La vida: pretexto supremo para quien se encuentra más cerca de la lejanía de Dios
que de su proximidad.
Si las mujeres hubieran sido desdichadas por sí mismas y no por culpa nuestra, ¡de
qué sacrificios, humillaciones y debilidades no seríamos capaces! Desde hace un
tiempo uno ya no puede inventar nuevos placeres ni saborear otros deleites si no es en
los aromas insinuantes de las embriagadoras redes de la desdicha. Como solamente el
azar las pone tristes, acechamos también nosotros la ocasión para ejercitar nuestras
apetencias, ávidos de sombras femeninas, nocturnos vagabundos del amor y cavilosos
parásitos de Eros.
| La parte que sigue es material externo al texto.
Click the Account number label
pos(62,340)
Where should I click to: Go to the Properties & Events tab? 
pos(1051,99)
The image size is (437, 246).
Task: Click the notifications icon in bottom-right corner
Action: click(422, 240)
La mujer es el Paraíso en tanto que noche. Así aparece en nuestra
sed de sedosa oscuridad, de dolorosa tiniebla. La pasión de los crepúsculos la coloca
en el centro de nuestra excitación, sujeto anónimo transfigurado por nuestra atracción
por las sombras.
*
al borde de un precipicio
En los grandes dolores, en los dolores monstruosos, morir no significa nada, es algo
tan natural que uno no puede descender al nivel de semejante banalidad. El gran
problema es entonces vivir; buscar el secreto de esa mortificante imposibilidad,
descifrar el misterio de la respiración y de las esperanzas. ¡Así se explica por qué los
reformadores -preocupados hasta la obsesión por encontrar un nuevo patrón de vidafueron
seres que sufrieron más allá del límite de lo soportable! La muerte les parecía
de una evidencia tremendamente banal. ¿Y no aparece ésta, desde el centro de la
enfermedad, como una fatalidad tan cercana que resulta casi cómico transformarla en
problema? Basta con sufrir, con sufrir largamente, para tomar conciencia de que en
este mundo todo es evidencia excepto la vida. Escapados de sus redes, hacemos todo
lo posible para situarla en otro orden, darle otro curso o, finalmente, inventarla. Los
reformadores eligieron las dos primeras vías; la última es la solución extrema de una
extrema soledad.
El miedo a la muerte es un fruto enfermizo de la aurora del sufrimiento. A medida que
los dolores maduran y se agravan, alejándonos de la vida, el miedo se sitúa fatalmente
en el centro de la perspectiva, de manera que nada nos aleja más de la muerte que su
cercanía. He aquí por qué, para el hombre separado de lo inmediato por lo infinito, sus
esperanzas sólo pueden reverdecer al borde de un precipicio.